Ora, se assim fosse, sig­ni­fi­ca­ria que os inte­res­ses dos ateus teriam que ser sem­pre pos­tos à frente de quais­quer outros inte­res­ses, desde que não vio­las­sem uma pro­vá­vel “con­duta ateísta”, o que quer que isso seja. Mas uma asso­ci­a­ção ateísta não tem — nem deve ter — tal pro­pó­sito. Uma asso­ci­a­ção ateísta deve ser­vir os inte­res­ses dos ateus aju­dando os seus mem­bros a luta­rem pelo seu direito de serem e se assu­mi­rem ateus livre­mente e pro­mo­vendo uma visão natu­ra­lista e raci­o­nal do mundo, enal­te­cendo, no pro­cesso, as vir­tu­des dos prin­cí­pios ateís­tas. Uma asso­ci­a­ção ateísta não se deve con­fun­dir com uma polí­cia reli­gi­osa ou com um órgão de infor­ma­ção anti-clerical. Os ateus são-no por­que não acre­di­tam em deu­ses e não por­que há padres pedó­fi­los, car­de­ais ves­ti­dos de ouro ou guer­ras san­tas. Isso são ape­nas (um ape­nas muito grande, é certo) casos de polí­cia, de osten­ta­ção imo­ral ou poli­ti­cas exter­nas defi­ci­en­tes, res­pec­ti­va­mente. Há muito pouco de ateísmo na expo­si­ção obses­siva des­ses casos.

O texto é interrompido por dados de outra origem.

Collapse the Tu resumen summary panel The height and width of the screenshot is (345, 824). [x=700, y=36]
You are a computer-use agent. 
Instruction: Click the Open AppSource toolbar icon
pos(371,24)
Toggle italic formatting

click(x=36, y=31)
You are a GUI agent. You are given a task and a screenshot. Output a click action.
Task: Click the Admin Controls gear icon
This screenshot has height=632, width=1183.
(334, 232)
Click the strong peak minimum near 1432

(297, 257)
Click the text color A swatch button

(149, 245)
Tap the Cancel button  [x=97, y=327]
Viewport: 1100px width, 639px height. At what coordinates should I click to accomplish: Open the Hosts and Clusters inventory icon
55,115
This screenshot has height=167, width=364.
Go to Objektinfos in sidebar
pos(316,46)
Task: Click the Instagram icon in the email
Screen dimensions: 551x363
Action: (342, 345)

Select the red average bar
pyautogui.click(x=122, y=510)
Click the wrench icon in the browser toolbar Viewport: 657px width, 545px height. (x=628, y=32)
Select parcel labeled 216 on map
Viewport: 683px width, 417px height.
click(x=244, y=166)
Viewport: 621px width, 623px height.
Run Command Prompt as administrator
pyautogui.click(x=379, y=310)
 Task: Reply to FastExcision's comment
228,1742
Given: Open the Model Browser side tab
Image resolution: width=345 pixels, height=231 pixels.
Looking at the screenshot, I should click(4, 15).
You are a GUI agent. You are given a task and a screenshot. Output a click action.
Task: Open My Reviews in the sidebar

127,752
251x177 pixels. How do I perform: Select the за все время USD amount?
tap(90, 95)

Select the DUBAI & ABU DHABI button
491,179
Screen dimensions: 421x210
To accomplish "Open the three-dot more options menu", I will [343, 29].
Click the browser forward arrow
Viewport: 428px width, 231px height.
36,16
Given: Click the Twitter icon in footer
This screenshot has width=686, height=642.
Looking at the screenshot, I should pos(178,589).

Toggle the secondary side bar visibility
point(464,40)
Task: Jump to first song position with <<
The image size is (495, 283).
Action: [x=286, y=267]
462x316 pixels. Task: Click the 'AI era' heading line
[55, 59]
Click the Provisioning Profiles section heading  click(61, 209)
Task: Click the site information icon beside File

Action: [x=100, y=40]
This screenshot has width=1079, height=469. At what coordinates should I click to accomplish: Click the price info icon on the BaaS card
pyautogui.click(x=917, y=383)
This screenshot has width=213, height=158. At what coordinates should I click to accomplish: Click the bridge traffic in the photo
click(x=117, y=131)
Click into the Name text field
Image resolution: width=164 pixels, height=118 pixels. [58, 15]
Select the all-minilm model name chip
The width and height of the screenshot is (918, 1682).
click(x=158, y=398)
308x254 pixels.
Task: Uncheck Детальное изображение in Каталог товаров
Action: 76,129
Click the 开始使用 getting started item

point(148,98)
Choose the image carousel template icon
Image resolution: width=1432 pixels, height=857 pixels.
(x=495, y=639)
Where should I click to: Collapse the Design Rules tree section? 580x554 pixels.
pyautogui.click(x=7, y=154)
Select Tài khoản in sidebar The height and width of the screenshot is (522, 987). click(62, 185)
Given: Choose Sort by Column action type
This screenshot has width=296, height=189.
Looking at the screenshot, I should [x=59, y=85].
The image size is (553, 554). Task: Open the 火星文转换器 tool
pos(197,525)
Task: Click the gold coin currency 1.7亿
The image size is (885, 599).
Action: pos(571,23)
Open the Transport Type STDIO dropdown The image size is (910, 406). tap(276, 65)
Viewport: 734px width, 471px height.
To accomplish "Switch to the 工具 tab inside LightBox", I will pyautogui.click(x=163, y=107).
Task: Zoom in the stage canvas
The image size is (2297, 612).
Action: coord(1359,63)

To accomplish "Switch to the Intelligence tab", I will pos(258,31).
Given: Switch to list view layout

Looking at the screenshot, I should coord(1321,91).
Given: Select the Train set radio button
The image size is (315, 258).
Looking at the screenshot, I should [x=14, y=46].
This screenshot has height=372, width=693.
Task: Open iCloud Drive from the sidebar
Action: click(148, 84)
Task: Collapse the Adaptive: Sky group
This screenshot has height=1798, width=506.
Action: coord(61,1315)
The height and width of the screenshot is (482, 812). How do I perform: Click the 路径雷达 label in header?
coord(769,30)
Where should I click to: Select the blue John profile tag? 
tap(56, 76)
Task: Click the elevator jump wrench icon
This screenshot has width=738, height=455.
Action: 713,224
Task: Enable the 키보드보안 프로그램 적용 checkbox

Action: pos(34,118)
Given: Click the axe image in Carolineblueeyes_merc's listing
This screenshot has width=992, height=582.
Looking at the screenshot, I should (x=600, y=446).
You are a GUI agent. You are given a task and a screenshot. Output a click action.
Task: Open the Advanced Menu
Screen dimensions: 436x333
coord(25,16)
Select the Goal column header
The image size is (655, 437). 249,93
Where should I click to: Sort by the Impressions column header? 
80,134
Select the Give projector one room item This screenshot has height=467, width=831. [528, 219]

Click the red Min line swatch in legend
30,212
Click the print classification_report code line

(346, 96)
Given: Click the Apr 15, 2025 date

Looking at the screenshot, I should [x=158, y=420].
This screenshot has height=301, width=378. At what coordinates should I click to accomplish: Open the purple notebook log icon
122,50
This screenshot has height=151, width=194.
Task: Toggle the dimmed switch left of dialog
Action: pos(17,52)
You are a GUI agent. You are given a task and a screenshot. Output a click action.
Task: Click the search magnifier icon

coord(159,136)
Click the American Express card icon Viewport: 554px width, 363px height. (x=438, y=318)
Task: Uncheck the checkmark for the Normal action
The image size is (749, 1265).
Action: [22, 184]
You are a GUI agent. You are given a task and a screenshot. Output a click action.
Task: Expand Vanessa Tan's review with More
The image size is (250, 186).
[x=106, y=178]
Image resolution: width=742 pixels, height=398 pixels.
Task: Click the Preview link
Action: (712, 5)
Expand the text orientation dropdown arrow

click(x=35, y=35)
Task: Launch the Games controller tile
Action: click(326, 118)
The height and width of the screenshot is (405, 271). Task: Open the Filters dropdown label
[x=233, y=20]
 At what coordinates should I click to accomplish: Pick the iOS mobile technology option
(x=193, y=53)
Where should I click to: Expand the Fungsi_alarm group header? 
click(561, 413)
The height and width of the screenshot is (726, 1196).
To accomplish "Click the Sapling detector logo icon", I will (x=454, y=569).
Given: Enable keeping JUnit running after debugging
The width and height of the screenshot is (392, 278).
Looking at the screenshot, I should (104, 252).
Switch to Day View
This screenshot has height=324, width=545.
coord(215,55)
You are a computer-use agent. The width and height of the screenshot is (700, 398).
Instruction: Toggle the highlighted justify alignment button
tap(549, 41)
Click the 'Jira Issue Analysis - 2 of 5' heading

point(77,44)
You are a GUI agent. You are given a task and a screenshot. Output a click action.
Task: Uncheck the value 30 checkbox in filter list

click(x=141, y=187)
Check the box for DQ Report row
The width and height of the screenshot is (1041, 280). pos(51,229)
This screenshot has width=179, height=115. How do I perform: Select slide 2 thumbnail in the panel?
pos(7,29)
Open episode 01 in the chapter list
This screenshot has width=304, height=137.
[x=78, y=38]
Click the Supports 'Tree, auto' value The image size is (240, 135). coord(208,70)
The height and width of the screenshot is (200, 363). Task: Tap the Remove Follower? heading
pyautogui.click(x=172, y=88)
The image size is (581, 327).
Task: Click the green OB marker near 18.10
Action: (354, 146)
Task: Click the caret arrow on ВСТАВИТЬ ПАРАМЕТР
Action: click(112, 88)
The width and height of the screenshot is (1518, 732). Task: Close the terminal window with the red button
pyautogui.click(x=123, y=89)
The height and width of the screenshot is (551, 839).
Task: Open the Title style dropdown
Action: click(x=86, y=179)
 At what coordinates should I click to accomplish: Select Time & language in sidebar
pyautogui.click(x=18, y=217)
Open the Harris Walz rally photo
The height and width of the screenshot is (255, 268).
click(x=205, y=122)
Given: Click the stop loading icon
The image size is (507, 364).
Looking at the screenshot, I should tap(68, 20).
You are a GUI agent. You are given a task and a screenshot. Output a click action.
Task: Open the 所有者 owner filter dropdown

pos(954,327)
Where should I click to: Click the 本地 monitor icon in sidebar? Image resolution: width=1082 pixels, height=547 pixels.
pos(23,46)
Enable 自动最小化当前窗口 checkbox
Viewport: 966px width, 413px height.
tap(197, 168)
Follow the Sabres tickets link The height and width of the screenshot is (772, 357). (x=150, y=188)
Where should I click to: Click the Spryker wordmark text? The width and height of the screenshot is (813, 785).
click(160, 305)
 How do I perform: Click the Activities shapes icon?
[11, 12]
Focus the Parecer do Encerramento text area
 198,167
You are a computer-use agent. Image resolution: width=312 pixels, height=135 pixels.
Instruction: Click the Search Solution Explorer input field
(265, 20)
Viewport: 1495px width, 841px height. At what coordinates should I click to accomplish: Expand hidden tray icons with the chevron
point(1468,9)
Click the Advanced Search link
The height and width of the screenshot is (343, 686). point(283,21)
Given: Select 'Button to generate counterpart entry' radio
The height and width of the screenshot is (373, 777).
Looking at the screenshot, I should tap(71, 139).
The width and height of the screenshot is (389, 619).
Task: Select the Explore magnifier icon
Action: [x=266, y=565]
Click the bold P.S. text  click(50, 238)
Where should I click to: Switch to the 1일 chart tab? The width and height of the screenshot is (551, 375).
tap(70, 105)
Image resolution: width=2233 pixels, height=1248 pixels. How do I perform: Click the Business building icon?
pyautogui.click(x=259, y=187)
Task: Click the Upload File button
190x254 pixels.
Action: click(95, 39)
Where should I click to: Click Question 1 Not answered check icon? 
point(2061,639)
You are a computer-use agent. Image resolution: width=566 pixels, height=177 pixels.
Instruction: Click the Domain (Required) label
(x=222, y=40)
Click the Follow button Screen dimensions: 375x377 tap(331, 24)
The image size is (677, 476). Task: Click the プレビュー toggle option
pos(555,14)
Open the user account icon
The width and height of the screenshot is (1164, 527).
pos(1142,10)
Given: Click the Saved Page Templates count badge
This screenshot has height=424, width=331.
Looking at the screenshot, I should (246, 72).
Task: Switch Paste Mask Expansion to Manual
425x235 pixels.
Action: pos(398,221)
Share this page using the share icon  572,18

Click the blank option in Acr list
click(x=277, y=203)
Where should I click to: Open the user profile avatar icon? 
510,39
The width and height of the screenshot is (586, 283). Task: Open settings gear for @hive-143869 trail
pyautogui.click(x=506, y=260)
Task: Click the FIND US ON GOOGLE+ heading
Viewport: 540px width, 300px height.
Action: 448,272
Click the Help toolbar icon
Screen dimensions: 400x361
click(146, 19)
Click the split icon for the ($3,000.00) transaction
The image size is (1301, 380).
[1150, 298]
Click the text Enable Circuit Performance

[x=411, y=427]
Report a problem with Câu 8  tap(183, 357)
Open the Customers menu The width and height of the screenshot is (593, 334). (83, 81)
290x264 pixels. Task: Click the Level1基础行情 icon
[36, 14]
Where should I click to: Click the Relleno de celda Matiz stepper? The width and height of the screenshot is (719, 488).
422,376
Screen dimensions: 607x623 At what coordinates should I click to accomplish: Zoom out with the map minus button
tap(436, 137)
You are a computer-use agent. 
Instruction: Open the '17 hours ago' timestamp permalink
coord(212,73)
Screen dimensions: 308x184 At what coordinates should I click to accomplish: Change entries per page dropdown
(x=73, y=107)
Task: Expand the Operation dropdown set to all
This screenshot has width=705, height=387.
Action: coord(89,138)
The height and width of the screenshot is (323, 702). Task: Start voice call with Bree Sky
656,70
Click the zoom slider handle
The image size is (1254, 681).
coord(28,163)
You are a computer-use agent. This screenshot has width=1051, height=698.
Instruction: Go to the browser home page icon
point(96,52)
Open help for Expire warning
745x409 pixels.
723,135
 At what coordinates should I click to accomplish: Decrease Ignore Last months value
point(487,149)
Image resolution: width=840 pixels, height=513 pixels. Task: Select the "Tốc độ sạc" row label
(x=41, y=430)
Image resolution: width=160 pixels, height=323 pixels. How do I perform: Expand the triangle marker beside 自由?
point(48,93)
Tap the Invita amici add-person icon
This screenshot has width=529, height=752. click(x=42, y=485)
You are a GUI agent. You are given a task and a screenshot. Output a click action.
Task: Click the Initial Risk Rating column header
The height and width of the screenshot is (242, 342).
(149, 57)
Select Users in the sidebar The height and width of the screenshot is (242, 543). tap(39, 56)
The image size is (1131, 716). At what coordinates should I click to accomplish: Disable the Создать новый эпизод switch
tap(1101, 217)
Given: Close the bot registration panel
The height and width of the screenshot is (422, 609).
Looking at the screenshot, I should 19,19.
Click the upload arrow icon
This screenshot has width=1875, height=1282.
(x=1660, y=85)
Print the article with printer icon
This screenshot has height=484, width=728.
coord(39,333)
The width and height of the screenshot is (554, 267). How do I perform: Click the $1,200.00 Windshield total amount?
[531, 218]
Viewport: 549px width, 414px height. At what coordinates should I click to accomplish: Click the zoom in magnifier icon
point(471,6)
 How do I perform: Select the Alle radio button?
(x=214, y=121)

Há tam­bém quem defenda que a diver­si­dade é óptima no que diz res­peito à opi­nião, podendo assim ser dada maior abran­gên­cia à visão ateísta. Isto só é ver­dade se nessa diver­si­dade não se incluir todo e qual­quer dis­pa­rate argu­men­ta­tivo que ponha em causa a foto­ge­nia do ateísmo no retrato final. Quando o con­teúdo é pre­vi­sí­vel, repe­ti­tivo, teo­fó­bico, mes­qui­nho e mui­tas vezes mal escrito, é certo que enve­nena o con­junto, deixando-o num marasmo de medi­o­cri­dade. Se esse é o preço da diver­si­dade, não con­tem comigo para asso­biar para o lado e fin­gir que todo o ateísmo é útil para “a causa” e que não deve ser ques­ti­o­nado, muito menos publi­ca­mente. É pre­ci­sa­mente por esses dis­pa­ra­tes serem públi­cos e em nome do ateísmo que eu faço ques­tão de me des­mar­car de tais posi­ções, assu­mindo publi­ca­mente o meu des­con­ten­ta­mento e criticando-as sem­pre que me pare­cer per­ti­nente fazê-lo.